Fiabilité retrouvée : l’opérateur économique doit coopérer avec l’acheteur !

Dans un arrêt du 24 octobre 2018, la Cour européenne de justice de l’Union Européenne (CJUE) est intervenue, à la faveur d’une question préjudicielle posée par une chambre des marchés publics régionale allemande, pour préciser les modalités d’appréciation des dispositions prises par un opérateur économique pour prouver sa fiabilité retrouvée après avoir été sanctionné par un jugement définitif mentionné à l’article 57 de la directive 2014/24/UE.

L’article 57 précité prévoit une période d’exclusion temporaire des procédures de passation de marchés publics pour les opérateurs économiques s’étant livrés à des comportements qu’il liste. La période d’exclusion peut être réduite si l’opérateur démontre au pouvoir adjudicateur qu’il est parvenu à se réhabiliter. L’article prévoit notamment que, pour démontrer à nouveau sa fiabilité, l’opérateur économique doit prouver qu’il a « clarifié totalement les faits et circonstances en collaborant activement avec les autorités chargées de l’enquête ».

* Contenu des données
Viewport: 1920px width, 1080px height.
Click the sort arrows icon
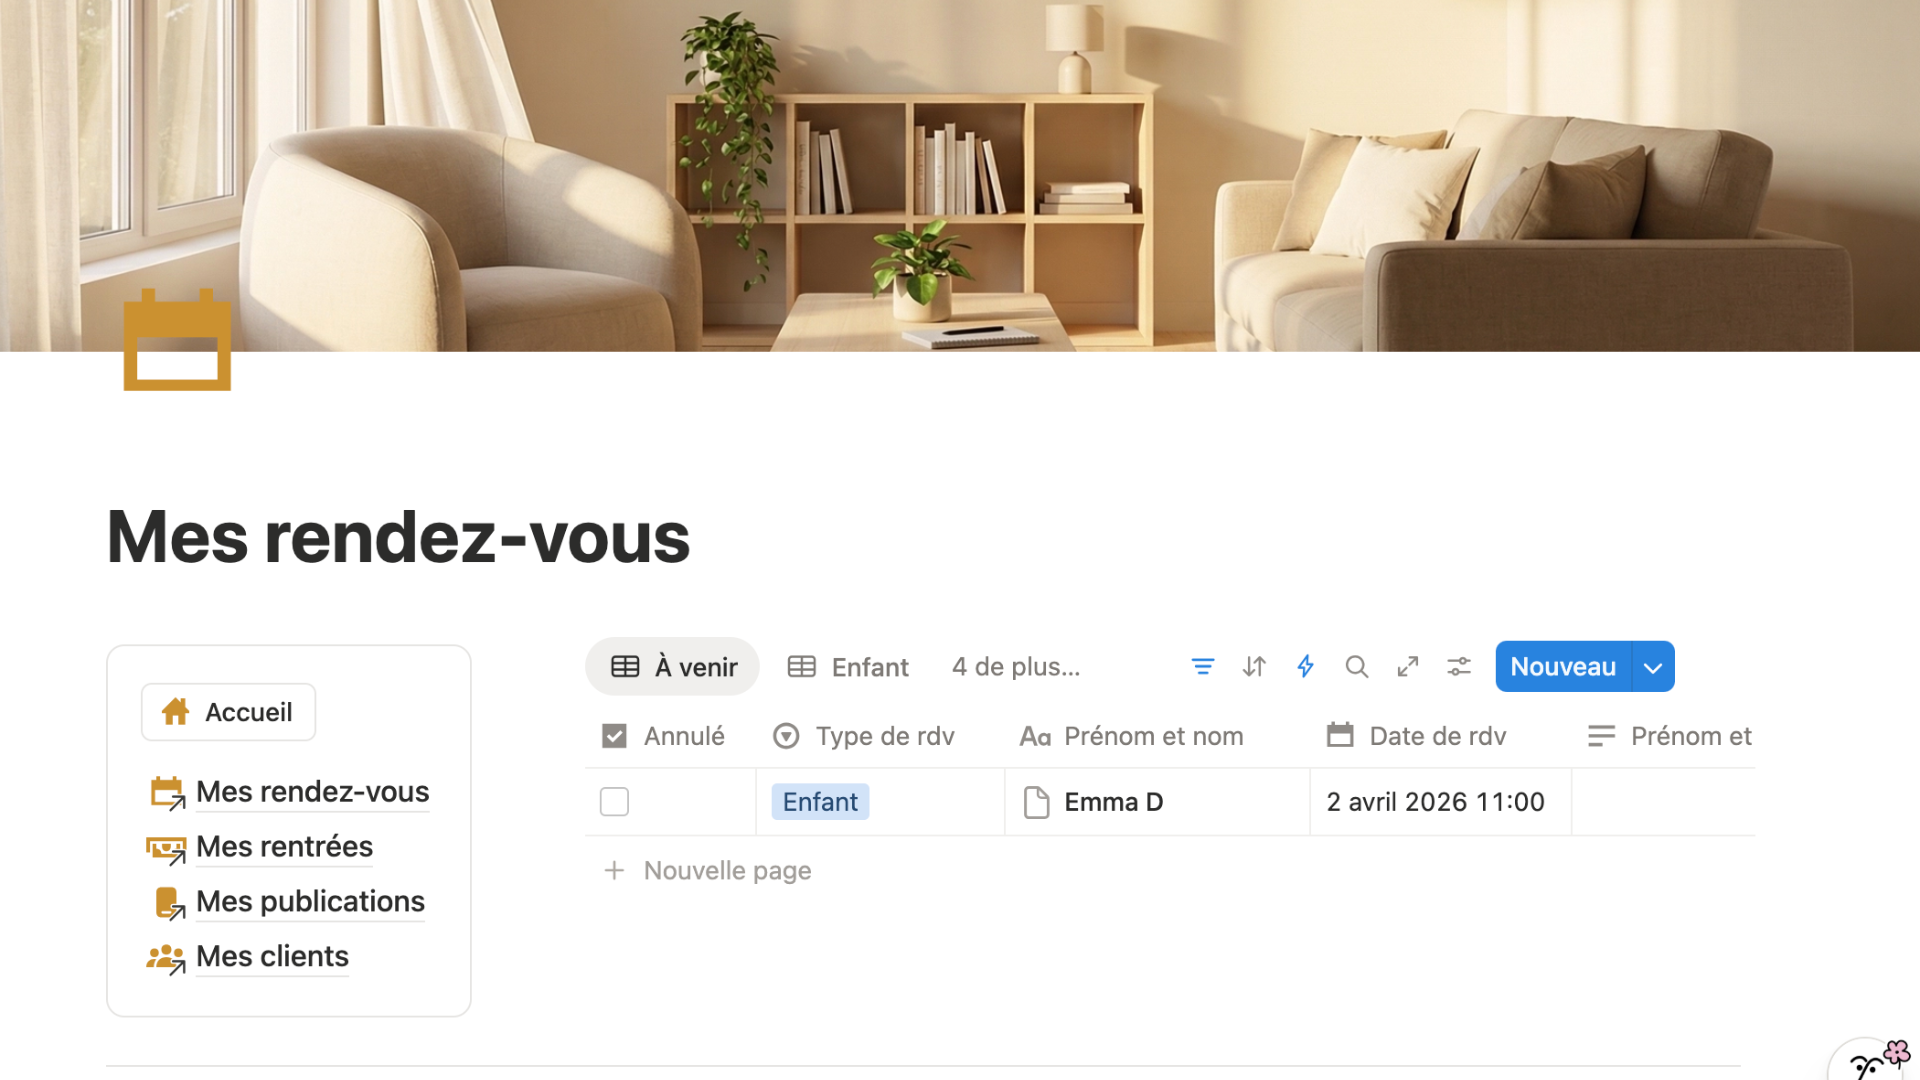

* Consigne
Pourriez-vous réécrire le texte sur la fiabilité retrouvée, de « Dans un arrêt » jusqu'à « la directive 2014/24/UE. » inclus, en remplaçant « opérateur économique » par « candidat » ?

* Réponse attendue
Dans un arrêt du 24 octobre 2018, la Cour européenne de justice de l’Union Européenne (CJUE) est intervenue, à la faveur d’une question préjudicielle posée par une chambre des marchés publics régionale allemande, pour préciser les modalités d’appréciation des dispositions prises par un candidat pour prouver sa fiabilité retrouvée après avoir été sanctionné par un jugement définitif mentionné à l’article 57 de la directive 2014/24/UE.